07/22/2020
“ENVIRONMENTAL STEWARDSHIP - The earth is holy, and we have a Divine call to care for the living things with whom we share our planet.” – Anamchara Books
Central to a Celtic Christian understanding of life and our place in it is the given that Creation is the first Bible, the first and ongoing revelation of God. That the Divine is everywhere and in all of creation. This core appreciation that we can find God revealed in every aspect of our world engenders a reverential approach to all things and beings and, as stated above, places upon us “…a Divine call to care for the living things with whom we share our planet.”
Much violence to our earth and our fellow creatures has been justified by quoting Genesis 1:26-28, with typical translations proclaiming that humans are created to “rule” or have “dominion” over non-human beings and to “subdue” the earth. I want to explore these poor translations from the Hebrew to help shine a Celtic light on our role in creation.

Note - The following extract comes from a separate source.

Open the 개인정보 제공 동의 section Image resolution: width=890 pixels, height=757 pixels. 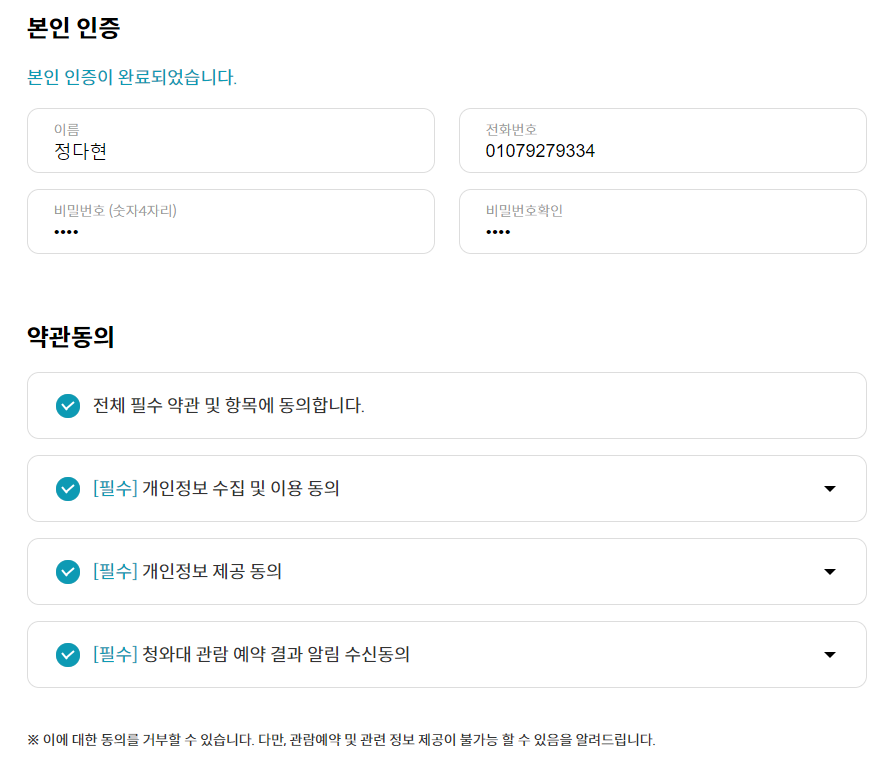point(829,572)
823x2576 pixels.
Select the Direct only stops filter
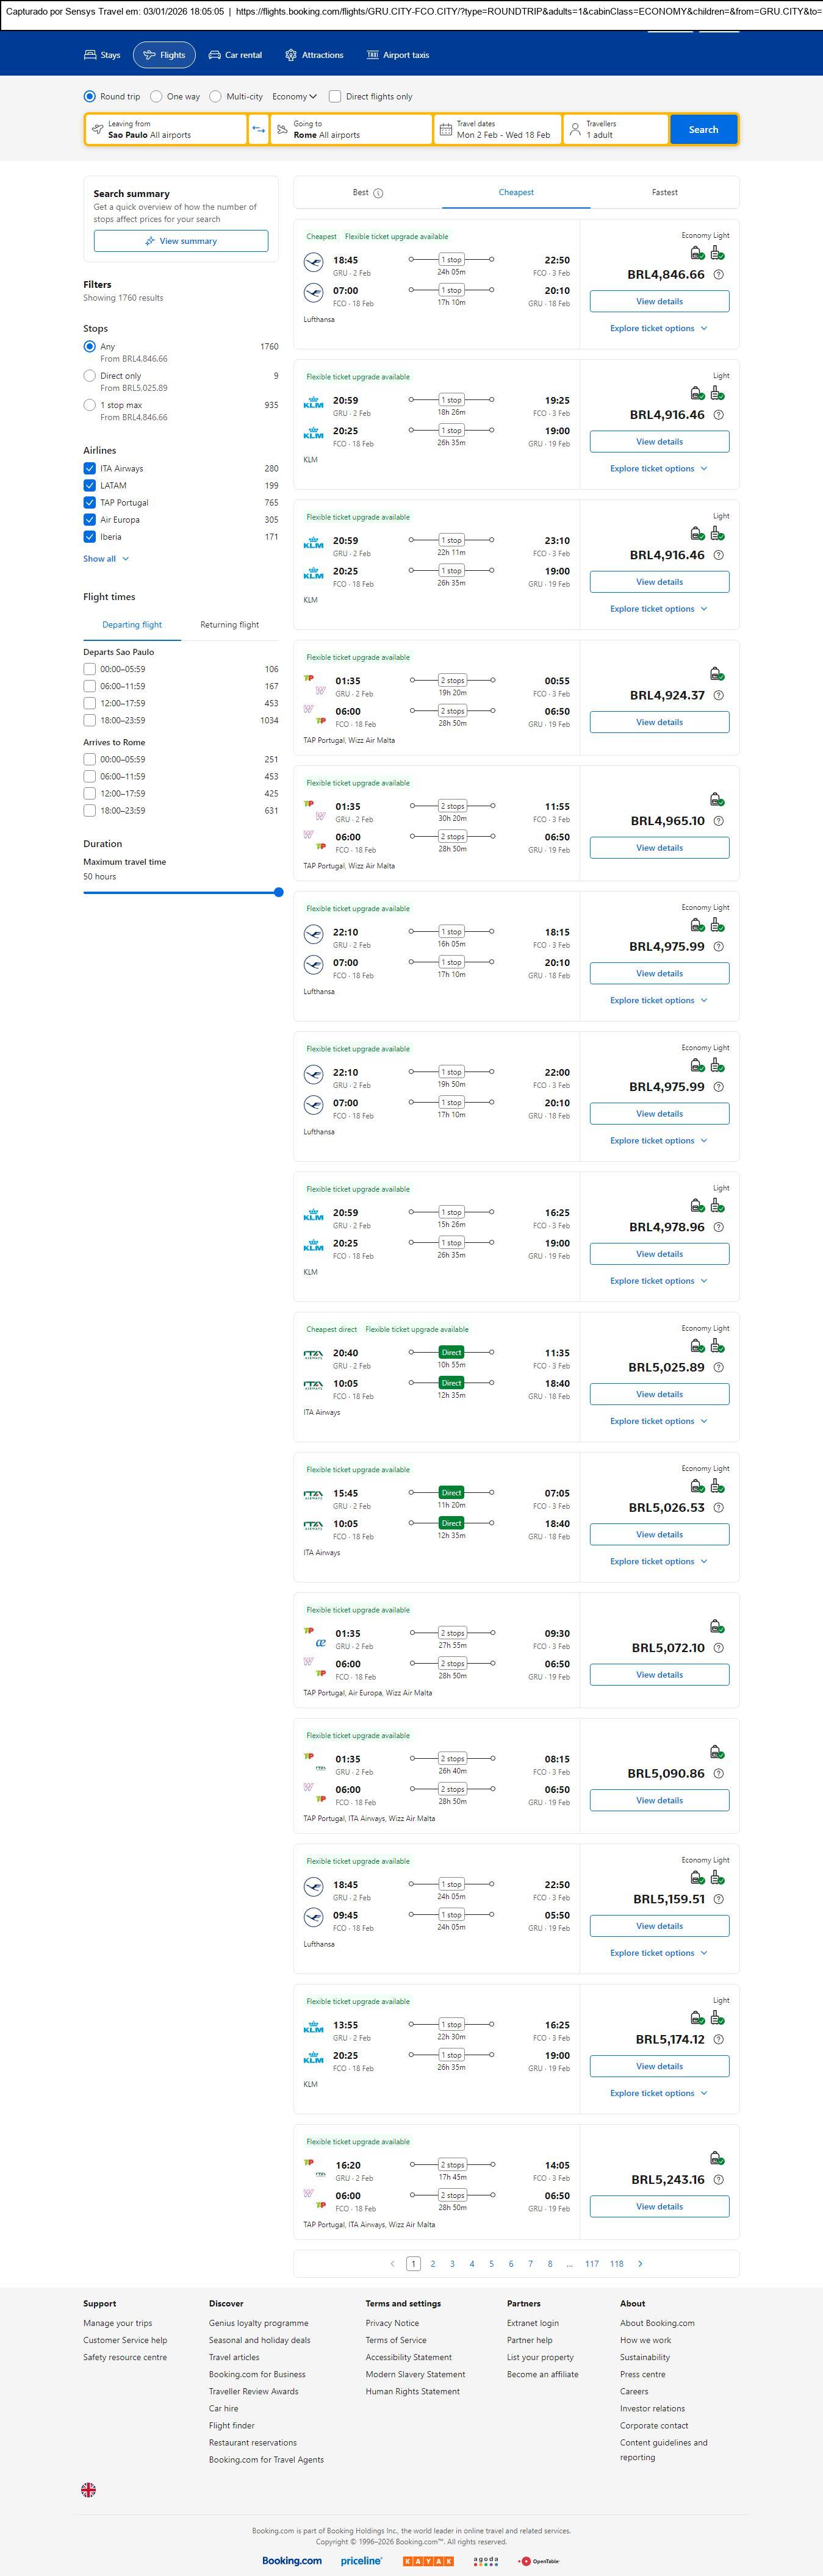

According to Ellen F. Davis, the Amos Ragan Kearns Distinguished Professor of Bible and Practical Theology at Duke Divinity School, a better way to understand and translate that key phrase in Genesis 1:26 would be “Let us make humankind in our image, according to our likeness, so they may exercise skilled mastery among the fish of the sea and among the birds of the air and among every living creature that moves on the ground.”. When we see ourselves as being images of God, God’s eyes and ears and hands on Earth, then we better appreciate that we are being called upon to serve these creatures with our God-given talents by helping them develop and open into their own fullest expression – God had created them and blessed them and seen them as good in the verses just prior.
Similarly, the Hebrew word translated as subdue in Genesis 1:28 “…fill the earth and subdue it….” Is better understood in the same exercise of skilled mastery, of nurturing the earth to optimize its ability to support all the life on the planet. When these verses are taken together and using these better translations, our mandate as humans shifts from one that has been confused as domination over, to being one of service to, all of creation.
The Divine call for caring service includes caring for the earth itself. To revisit our opening quote, “The earth is holy,”. Through the mystical tradition of St. John, Celtic spirituality sees all the earth as sacred and spoken into being by God. John Scotus Eriugena, the 9th century Irish theologian, describes it as “the most beautiful firmness of the earth…always being born” and filled with “the ineffable fertility of the Divine goodness”. We are called, then, to be stewards of the earth and all living things upon it, from a place among rather than over our fellow creatures, a repositioning that requires of us humility rather than hubris.
In “Sounds of the Eternal: A Celtic Psalter”, John Philip Newell offers this prayer that speaks to me of our place in and among all of creation:
In the silence before time began,
in the quiet of the womb,
in the stillness of early morning
is your beauty.
At the heart of all creation,
at the birth of every creature,
at the center of each moment
is your splendour.
Rekindle in us the sparks of your beauty,
that we may be part of the splendour of this moment.
Rekindle in us the sparks of your beauty,
that we may be part of the blazing splendour
that burns from the heart of this moment.